The Australian hasn’t raced for almost a month. Following continuous physical problems including bronchitis and blocked sinuses, the sprinter decided to take a serious rest after falling ill again the night before the Milan-San Remo. At that point he hadn’t felt well since the Tour of Qatar in which he won a stage. That rest meant nine days completely off the bike before he could slowly take up training again. The result was restored health, but his form had gone back to zero.
Slowly, the Davitamon-Lotto rider has been trying to get back in gear and, prior to the Scheldeprijs, had just returned from a training camp in Italy. The spring season has long been written off, now it’s all about the Giro d’Italia.
“Right now I just need to get some race kilometres in the legs. My next objective is the Giro. Everything from now to the Giro is just preparation,” explained McEwen.
Later in the afternoon, it was a wet and dirty, but pleased, McEwen who crossed the finish line in 20th place, 4-54 down on the winner, Thorwald Veneberg.
“I’m very happy. I never expected to be in this shape already. It was my first race in a month and I consider my come back a success,” said McEwen, who’ll keep chasing top form in Veenendaal-Veenendaal, Niedersachsen Rundtfahrt and Rund um den Henninger Turm prior to the Giro.

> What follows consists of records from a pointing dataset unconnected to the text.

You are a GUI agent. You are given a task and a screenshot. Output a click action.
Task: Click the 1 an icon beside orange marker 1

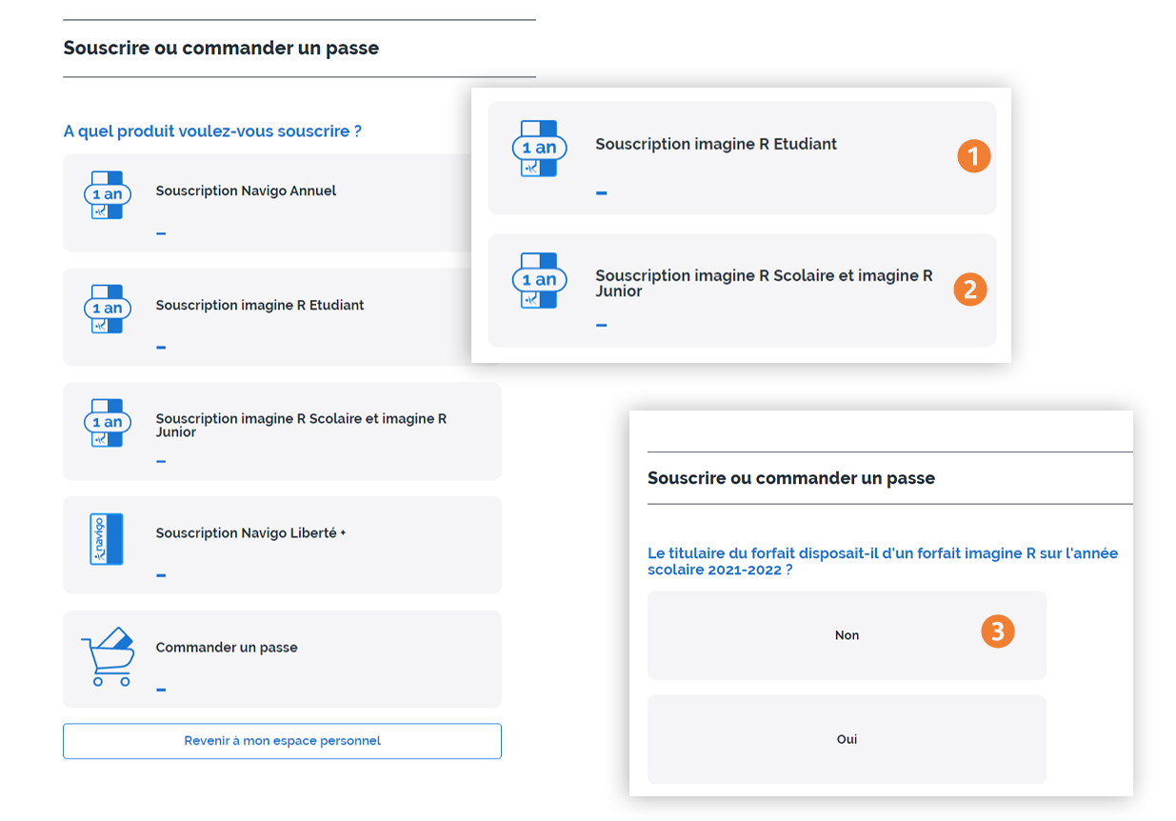(539, 148)
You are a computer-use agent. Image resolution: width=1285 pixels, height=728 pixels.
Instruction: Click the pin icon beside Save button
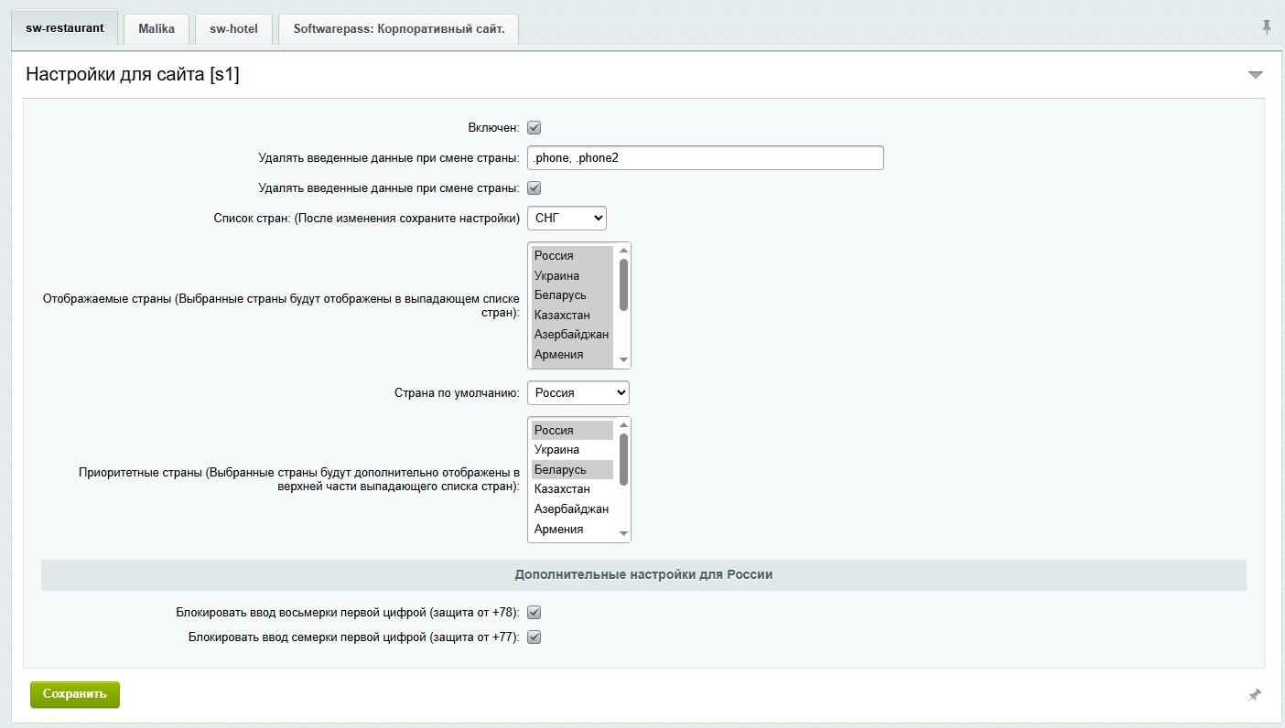[1255, 695]
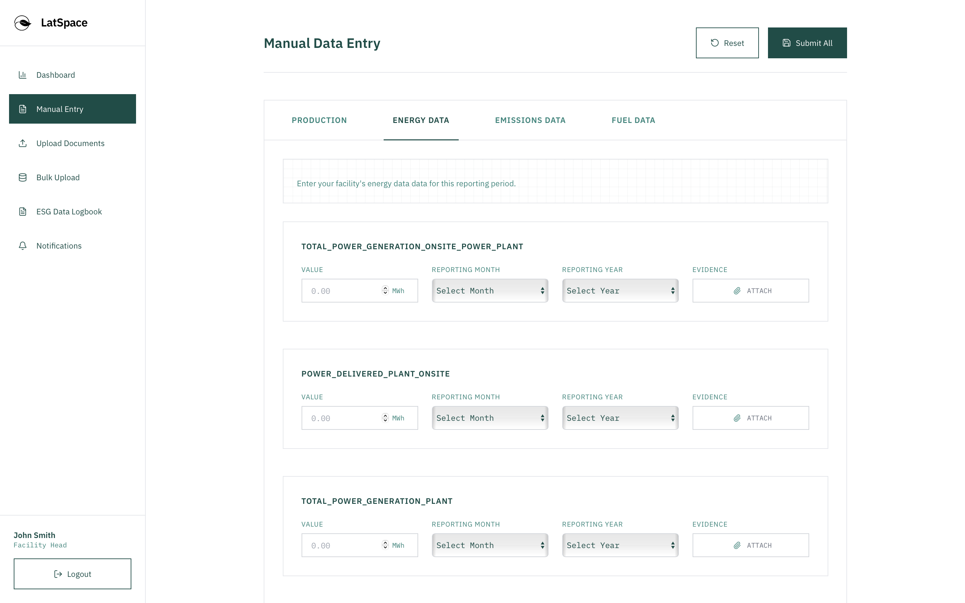
Task: Attach evidence for TOTAL_POWER_GENERATION_ONSITE_POWER_PLANT
Action: (750, 290)
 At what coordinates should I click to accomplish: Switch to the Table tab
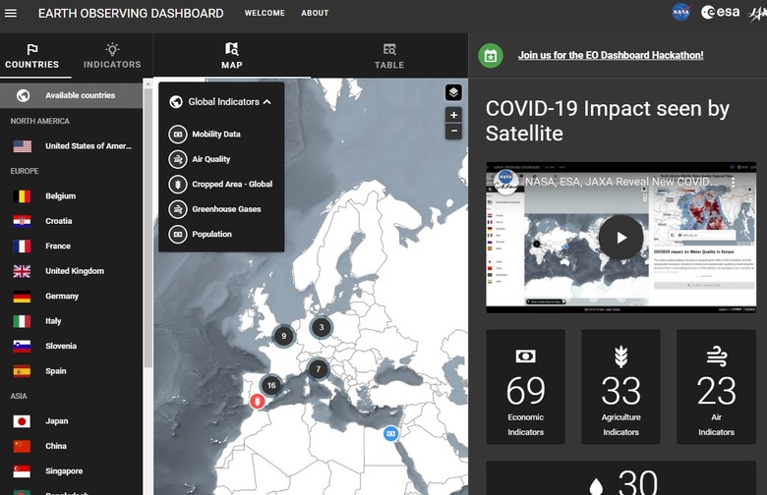(x=389, y=56)
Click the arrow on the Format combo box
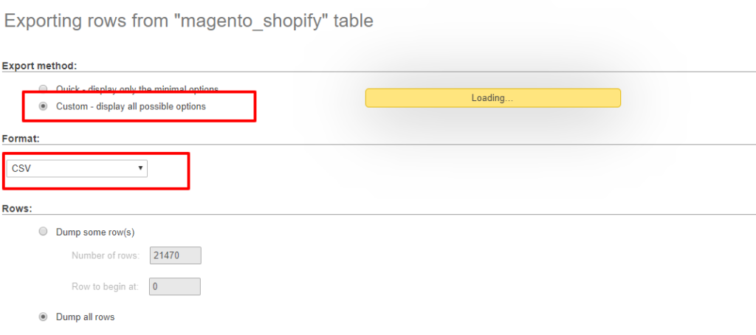This screenshot has height=335, width=756. click(140, 169)
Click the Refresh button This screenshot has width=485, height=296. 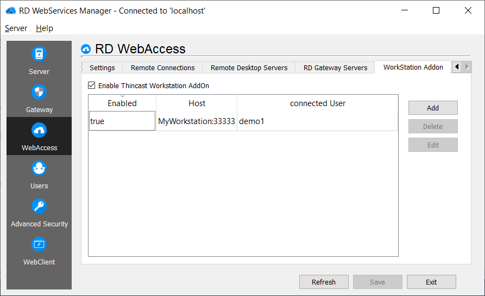[324, 282]
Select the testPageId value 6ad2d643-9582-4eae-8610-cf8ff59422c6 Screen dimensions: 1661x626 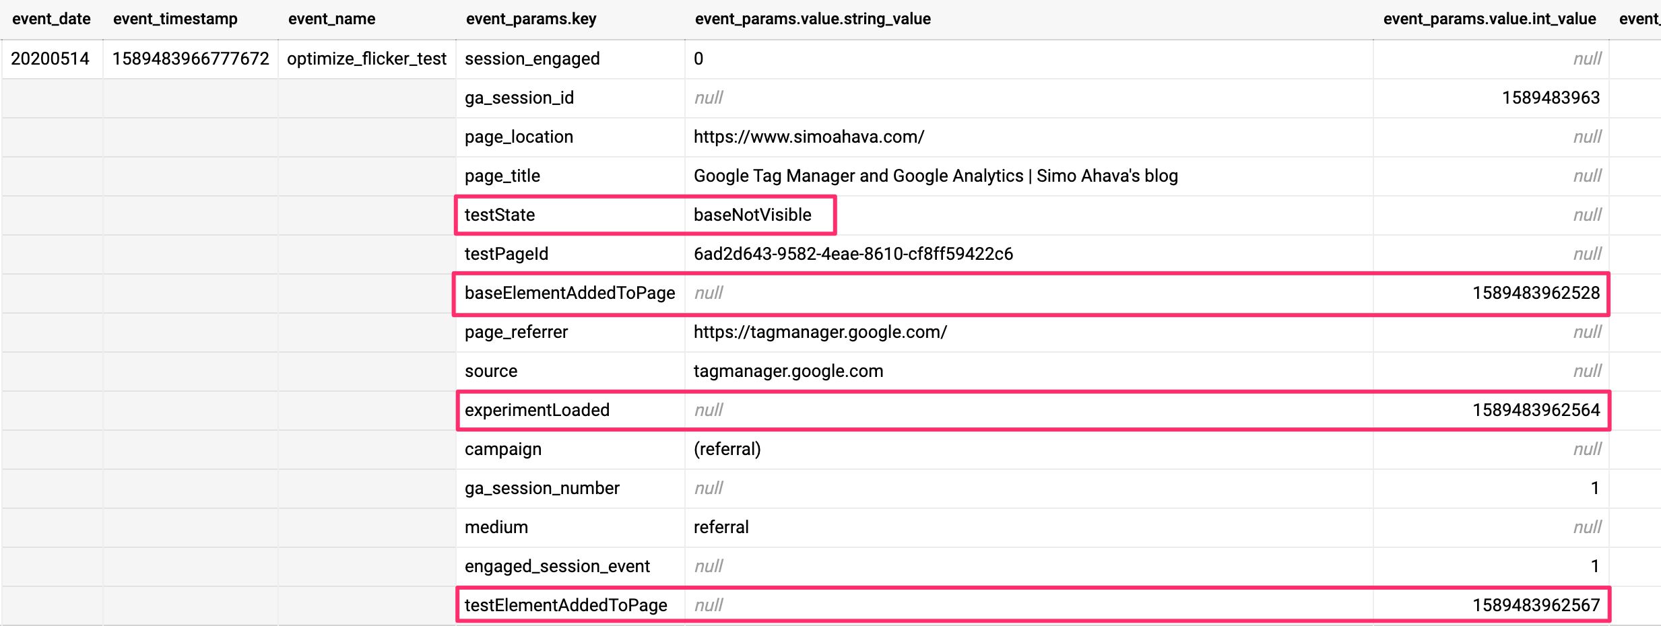pos(853,254)
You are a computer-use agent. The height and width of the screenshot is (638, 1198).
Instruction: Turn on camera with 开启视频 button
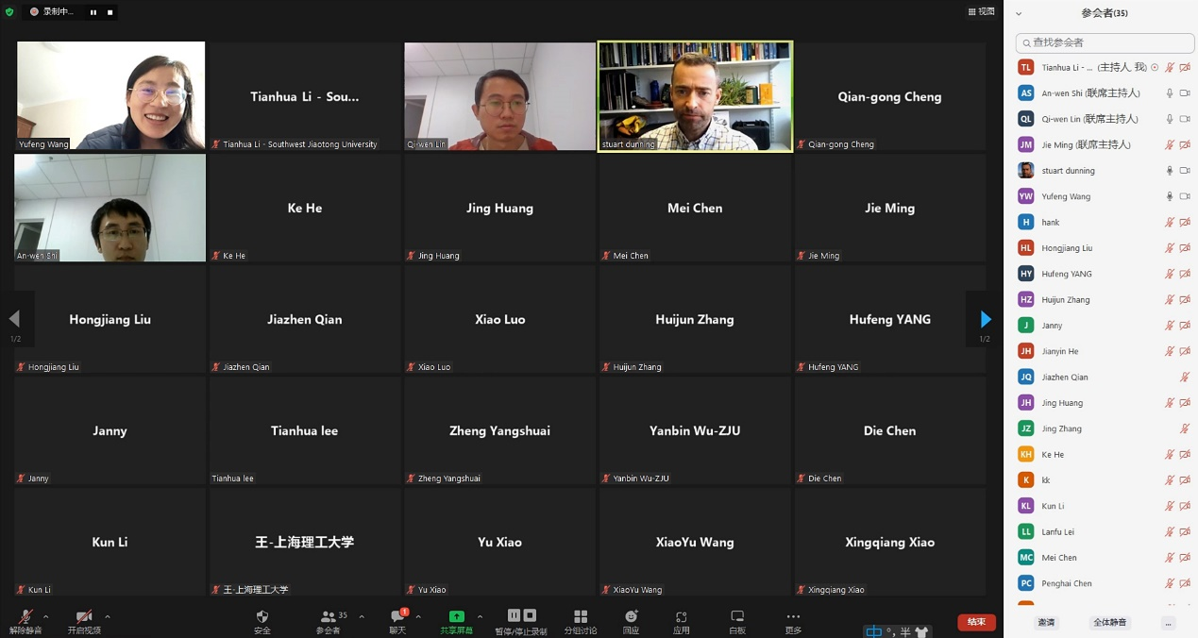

– Peter van Petegem, who crashed badly in the Paris-Roubaix and later had to drop out, is undergoing daily treatment from a physiotherapist for the injuries he picked up. Fortunately for the Davitamon-Lotto rider, further examinations have shown that his injuries are limited to bad cuts and bruises and no fractures have been discovered, as had previously been feared. “It was the worst crash of my career,” Van Petegem admitted on Wednesday. The 34-year-old Belgian, who was to have started in the Amstel Gold Race on Sunday, is now expected to return to racing in the Tour of Belgium at the end of May.